┌──
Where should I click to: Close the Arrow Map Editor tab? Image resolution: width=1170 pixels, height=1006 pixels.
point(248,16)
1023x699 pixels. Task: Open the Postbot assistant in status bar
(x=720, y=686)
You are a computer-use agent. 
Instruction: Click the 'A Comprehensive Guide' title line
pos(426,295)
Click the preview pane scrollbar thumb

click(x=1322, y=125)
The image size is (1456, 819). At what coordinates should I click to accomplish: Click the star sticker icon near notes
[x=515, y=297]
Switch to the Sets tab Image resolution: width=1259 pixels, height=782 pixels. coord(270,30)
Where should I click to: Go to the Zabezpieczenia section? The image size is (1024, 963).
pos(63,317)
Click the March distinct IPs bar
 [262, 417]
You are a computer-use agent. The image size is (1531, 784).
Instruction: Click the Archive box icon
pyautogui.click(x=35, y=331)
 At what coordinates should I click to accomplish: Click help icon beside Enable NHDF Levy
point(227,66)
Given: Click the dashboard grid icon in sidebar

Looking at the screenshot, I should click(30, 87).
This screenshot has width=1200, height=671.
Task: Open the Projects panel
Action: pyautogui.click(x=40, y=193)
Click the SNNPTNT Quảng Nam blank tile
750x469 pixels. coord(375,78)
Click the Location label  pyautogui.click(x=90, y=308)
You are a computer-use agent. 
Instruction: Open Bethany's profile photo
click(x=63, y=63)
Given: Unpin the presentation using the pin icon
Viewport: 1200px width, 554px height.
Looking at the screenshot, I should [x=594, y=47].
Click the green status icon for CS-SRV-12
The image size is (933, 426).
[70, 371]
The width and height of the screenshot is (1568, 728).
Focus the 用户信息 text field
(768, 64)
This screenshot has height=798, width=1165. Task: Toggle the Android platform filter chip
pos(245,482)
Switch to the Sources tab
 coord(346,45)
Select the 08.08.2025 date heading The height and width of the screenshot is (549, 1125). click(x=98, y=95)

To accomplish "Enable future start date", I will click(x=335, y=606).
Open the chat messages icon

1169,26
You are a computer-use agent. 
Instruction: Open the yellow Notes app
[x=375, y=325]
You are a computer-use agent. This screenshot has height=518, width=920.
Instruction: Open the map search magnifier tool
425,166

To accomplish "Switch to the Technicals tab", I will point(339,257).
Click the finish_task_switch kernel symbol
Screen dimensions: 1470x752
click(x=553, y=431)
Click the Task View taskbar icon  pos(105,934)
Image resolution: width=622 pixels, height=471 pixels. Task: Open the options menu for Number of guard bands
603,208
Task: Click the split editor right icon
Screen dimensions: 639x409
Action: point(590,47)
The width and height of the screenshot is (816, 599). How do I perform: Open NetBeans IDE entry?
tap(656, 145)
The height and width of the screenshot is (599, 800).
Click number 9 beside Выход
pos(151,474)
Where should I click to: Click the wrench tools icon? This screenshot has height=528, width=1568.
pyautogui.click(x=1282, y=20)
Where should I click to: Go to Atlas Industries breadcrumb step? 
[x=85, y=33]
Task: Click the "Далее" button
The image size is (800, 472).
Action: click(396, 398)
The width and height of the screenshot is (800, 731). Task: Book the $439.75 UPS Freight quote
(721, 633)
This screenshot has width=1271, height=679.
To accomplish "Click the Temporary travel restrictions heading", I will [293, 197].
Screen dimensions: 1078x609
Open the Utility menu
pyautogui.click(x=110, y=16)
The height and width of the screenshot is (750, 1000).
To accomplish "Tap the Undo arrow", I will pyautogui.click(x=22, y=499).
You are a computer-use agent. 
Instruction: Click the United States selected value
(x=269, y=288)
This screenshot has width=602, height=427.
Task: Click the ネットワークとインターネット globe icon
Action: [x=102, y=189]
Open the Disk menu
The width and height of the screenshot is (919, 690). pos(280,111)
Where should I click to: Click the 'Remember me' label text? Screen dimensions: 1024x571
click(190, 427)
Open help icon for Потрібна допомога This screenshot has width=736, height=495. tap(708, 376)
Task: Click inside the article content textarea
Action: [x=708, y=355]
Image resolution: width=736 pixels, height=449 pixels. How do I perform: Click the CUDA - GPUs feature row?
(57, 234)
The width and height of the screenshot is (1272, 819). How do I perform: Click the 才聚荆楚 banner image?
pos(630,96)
└──
=== PROBLEM DESCRIPTION ===
Every entry in the listing should be retyped exactly.

=== TASK SOLUTION ===
Where should I click to: Close the Arrow Map Editor tab? Image resolution: width=1170 pixels, height=1006 pixels.
point(248,16)
1023x699 pixels. Task: Open the Postbot assistant in status bar
(x=720, y=686)
You are a computer-use agent. 
Instruction: Click the 'A Comprehensive Guide' title line
pos(426,295)
Click the preview pane scrollbar thumb

click(x=1322, y=125)
The image size is (1456, 819). At what coordinates should I click to accomplish: Click the star sticker icon near notes
[x=515, y=297]
Switch to the Sets tab Image resolution: width=1259 pixels, height=782 pixels. coord(270,30)
Where should I click to: Go to the Zabezpieczenia section? The image size is (1024, 963).
pos(63,317)
Click the March distinct IPs bar
 [262, 417]
You are a computer-use agent. The image size is (1531, 784).
Instruction: Click the Archive box icon
pyautogui.click(x=35, y=331)
 At what coordinates should I click to accomplish: Click help icon beside Enable NHDF Levy
point(227,66)
Given: Click the dashboard grid icon in sidebar

Looking at the screenshot, I should click(30, 87).
This screenshot has width=1200, height=671.
Task: Open the Projects panel
Action: pyautogui.click(x=40, y=193)
Click the SNNPTNT Quảng Nam blank tile
750x469 pixels. coord(375,78)
Click the Location label  pyautogui.click(x=90, y=308)
You are a computer-use agent. 
Instruction: Open Bethany's profile photo
click(x=63, y=63)
Given: Unpin the presentation using the pin icon
Viewport: 1200px width, 554px height.
Looking at the screenshot, I should [x=594, y=47].
Click the green status icon for CS-SRV-12
The image size is (933, 426).
[70, 371]
The width and height of the screenshot is (1568, 728).
Focus the 用户信息 text field
(768, 64)
This screenshot has height=798, width=1165. Task: Toggle the Android platform filter chip
pos(245,482)
Switch to the Sources tab
 coord(346,45)
Select the 08.08.2025 date heading The height and width of the screenshot is (549, 1125). click(x=98, y=95)

To accomplish "Enable future start date", I will click(x=335, y=606).
Open the chat messages icon

1169,26
You are a computer-use agent. 
Instruction: Open the yellow Notes app
[x=375, y=325]
You are a computer-use agent. This screenshot has height=518, width=920.
Instruction: Open the map search magnifier tool
425,166

To accomplish "Switch to the Technicals tab", I will point(339,257).
Click the finish_task_switch kernel symbol
Screen dimensions: 1470x752
click(x=553, y=431)
Click the Task View taskbar icon  pos(105,934)
Image resolution: width=622 pixels, height=471 pixels. Task: Open the options menu for Number of guard bands
603,208
Task: Click the split editor right icon
Screen dimensions: 639x409
Action: point(590,47)
The width and height of the screenshot is (816, 599). How do I perform: Open NetBeans IDE entry?
tap(656, 145)
The height and width of the screenshot is (599, 800).
Click number 9 beside Выход
pos(151,474)
Where should I click to: Click the wrench tools icon? This screenshot has height=528, width=1568.
pyautogui.click(x=1282, y=20)
Where should I click to: Go to Atlas Industries breadcrumb step? 
[x=85, y=33]
Task: Click the "Далее" button
The image size is (800, 472).
Action: click(396, 398)
The width and height of the screenshot is (800, 731). Task: Book the $439.75 UPS Freight quote
(721, 633)
This screenshot has width=1271, height=679.
To accomplish "Click the Temporary travel restrictions heading", I will [293, 197].
Screen dimensions: 1078x609
Open the Utility menu
pyautogui.click(x=110, y=16)
The height and width of the screenshot is (750, 1000).
To accomplish "Tap the Undo arrow", I will pyautogui.click(x=22, y=499).
You are a computer-use agent. 
Instruction: Click the United States selected value
(x=269, y=288)
This screenshot has width=602, height=427.
Task: Click the ネットワークとインターネット globe icon
Action: [x=102, y=189]
Open the Disk menu
The width and height of the screenshot is (919, 690). pos(280,111)
Where should I click to: Click the 'Remember me' label text? Screen dimensions: 1024x571
click(190, 427)
Open help icon for Потрібна допомога This screenshot has width=736, height=495. tap(708, 376)
Task: Click inside the article content textarea
Action: [x=708, y=355]
Image resolution: width=736 pixels, height=449 pixels. How do I perform: Click the CUDA - GPUs feature row?
(57, 234)
The width and height of the screenshot is (1272, 819). How do I perform: Click the 才聚荆楚 banner image?
pos(630,96)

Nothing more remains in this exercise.